When the word order fluency of the first output text is greater than or equal to the word order fluency of the correct text, the first output text is provided as a second input text to the text generation model, so that the text is generated The model converts the second input text into at least one second output text until the text generation model meets a preset condition, and the word order fluency of the second output text is less than the word order fluency of the correct text.
The computer-readable storage medium of claim 16, wherein calculating the word order fluency of the first output text comprises:

among them,

f(x) represents the fluency of the word order; P(x i |x<i) refers to the language of the following P(x i ) given the above of the first output text Model probability.
The computer-readable storage medium according to claim 17, wherein the language model probability is obtained by calculating a language model, and the language model includes an n-gram language model and a neural probabilistic language model.

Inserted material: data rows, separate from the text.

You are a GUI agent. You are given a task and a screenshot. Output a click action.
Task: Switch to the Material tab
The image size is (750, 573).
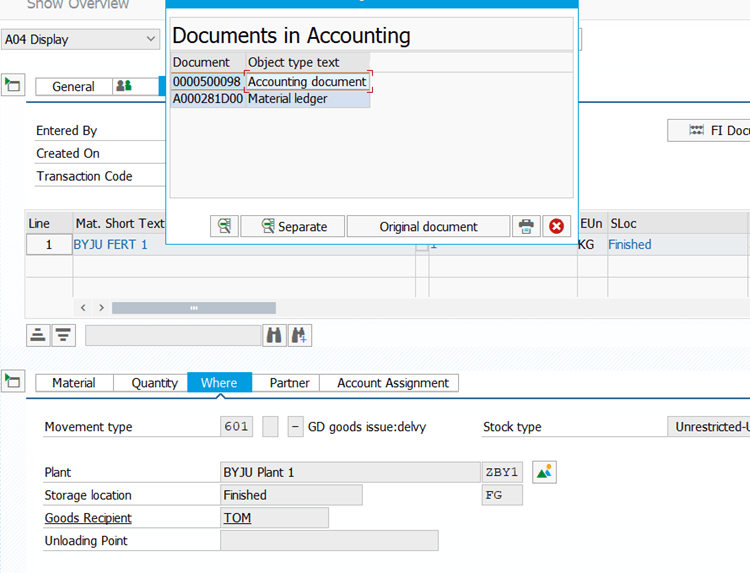74,383
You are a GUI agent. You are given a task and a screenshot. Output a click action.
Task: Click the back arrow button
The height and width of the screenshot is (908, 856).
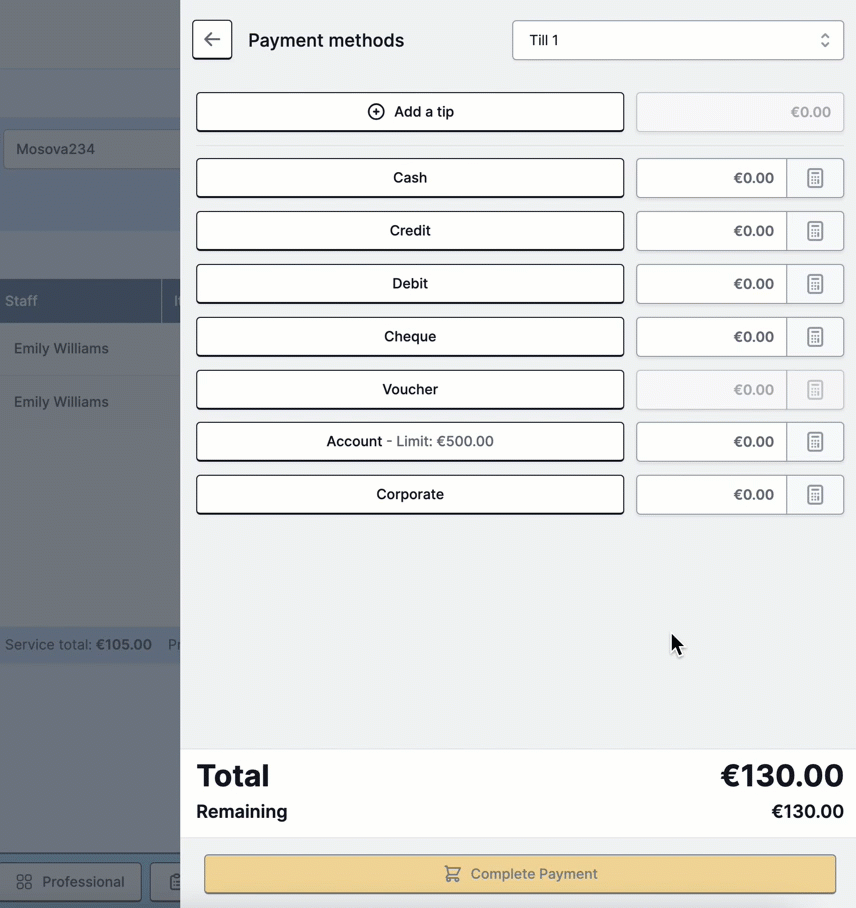click(x=212, y=40)
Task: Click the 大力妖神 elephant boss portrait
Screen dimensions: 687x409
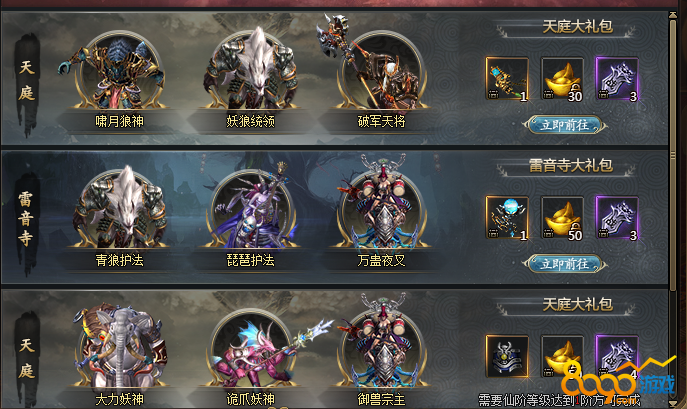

The computer-readable storage medium according to claim 16, wherein the step of providing the first output text as the second input text to the text generation model includes: The correct text forms a text data pair, and the first output text in the text data pair is provided to the text generation model as the second input text.
The computer-readable storage medium according to claim 16, wherein the second input text is erroneously trained by the text generation model so that the second order text has a smoother word order than the correct text Fluency of word order.